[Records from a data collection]
* * * * * * * * *

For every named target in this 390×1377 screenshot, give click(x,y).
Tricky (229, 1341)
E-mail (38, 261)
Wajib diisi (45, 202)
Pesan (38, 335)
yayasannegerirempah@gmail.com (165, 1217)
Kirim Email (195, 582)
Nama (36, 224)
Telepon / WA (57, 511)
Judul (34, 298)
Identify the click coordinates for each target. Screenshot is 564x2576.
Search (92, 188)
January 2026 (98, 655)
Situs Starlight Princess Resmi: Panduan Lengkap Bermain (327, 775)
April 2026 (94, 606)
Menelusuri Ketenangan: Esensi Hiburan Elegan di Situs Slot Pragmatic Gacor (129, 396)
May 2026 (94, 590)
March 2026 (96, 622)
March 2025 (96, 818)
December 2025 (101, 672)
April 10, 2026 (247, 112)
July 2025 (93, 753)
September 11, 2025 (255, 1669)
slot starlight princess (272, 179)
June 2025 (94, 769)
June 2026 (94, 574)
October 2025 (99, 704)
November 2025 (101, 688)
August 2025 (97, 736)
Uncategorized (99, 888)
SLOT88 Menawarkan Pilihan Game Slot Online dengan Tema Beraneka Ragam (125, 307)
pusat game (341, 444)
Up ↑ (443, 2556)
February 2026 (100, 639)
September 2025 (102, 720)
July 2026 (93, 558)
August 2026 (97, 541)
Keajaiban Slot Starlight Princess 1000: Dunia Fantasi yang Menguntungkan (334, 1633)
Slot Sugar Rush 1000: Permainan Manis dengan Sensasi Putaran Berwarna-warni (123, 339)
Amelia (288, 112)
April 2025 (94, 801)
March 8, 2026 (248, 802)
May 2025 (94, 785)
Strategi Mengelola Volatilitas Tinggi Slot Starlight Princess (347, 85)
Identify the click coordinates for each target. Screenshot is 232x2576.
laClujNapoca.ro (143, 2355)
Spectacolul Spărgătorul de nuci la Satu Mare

* * * * * * * * *

# Exercise description:
Would you please copy exactly the part of the entries above that begins at the line containing "March 2025 (96, 818)" and ends at the line containing "Uncategorized (99, 888)", both lines included?

# Response to the task:
March 2025 (96, 818)
December 2025 (101, 672)
April 10, 2026 (247, 112)
July 2025 (93, 753)
September 11, 2025 (255, 1669)
slot starlight princess (272, 179)
June 2025 (94, 769)
June 2026 (94, 574)
October 2025 (99, 704)
November 2025 (101, 688)
August 2025 (97, 736)
Uncategorized (99, 888)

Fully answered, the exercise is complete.